PERIGOSAMENTE AMBÍGUO
 

 

15 de novembro de 2005


Houve quem dissesse que a construção narrativa de Crash, no limite (Crash; 2005), dirigido nos Estados Unidos pelo canadense Paul Haggis, nascia dos chamados filmes coletivos do americano Robert Altman, onde se erigia um painel cinematográfico que acompanhava linhas de vidas paralelas e às vezes cruzadas. Surgiu também quem comparasse o sombrio plano e sem nuanças de Crash com os túneis irreversivelmente amargos de Magnólia (1999), do norte-americano Paul Thomas Anderson. Talvez pouca gente saiba que o mosaico de Altman, superficial e ligeiro como uma boa reportagem, não é o único caso de filme em histórias múltiplas: o alemão Alexander Kluge foi anos-luz mais complexo em obras-primas como O poder dos sentimentos (1983) e O ataque do presente contra o restante do tempo (1985). Altman é a fórmula a que o talento emprestou dignidade. Kluge é o gênio do olhar multifacetado. Que interessa tudo isto numa película feita para o consumismo cinematográfico habitual, ainda que rotulada de produção independente? Nada: a violência e a perplexidade que batem na tela em Crash compõem uma fotografia cheia de ambigüidade na visão que tem do racismo como fonte de selvageria e racionalismo –não é aquela ambigüidade do comportamento da personagem, a condição humana por exemplo, mas uma ambigüidade de intenções do filme e que se vale dum roteiro sinuoso para iludir o espectador sobre estas intenções.

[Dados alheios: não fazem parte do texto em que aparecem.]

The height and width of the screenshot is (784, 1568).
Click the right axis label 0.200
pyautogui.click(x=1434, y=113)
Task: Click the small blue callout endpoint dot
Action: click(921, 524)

A reação da crítica diante de um filme da avalancha comum como Crash, no limite é o mais divertido do caso. Um filme com muitas personagens entretecidas com episódios simultâneos? Por que ligá-lo a Altman e não a Kluge, quem sabe não vão à literatura de Marcel Proust buscar outras raízes? O que é superficial torna-se razão estrutural, o que é aparente vira questão de verdade essencial.

Obviamente muitos querem ver em Crash, no limite a sombra do 11 de setembro de 2001 nos Estados Unidos. Na verdade, o 11 de setembro já estava nos filmes de Sam Peckinpah e em Laranja mecânica (1971), de Stanley Kubrick: o 11 de setembro foi a aparência que tornou estes filmes ainda mais profundos, uma profundidade que Crash nenhum poderá atingir.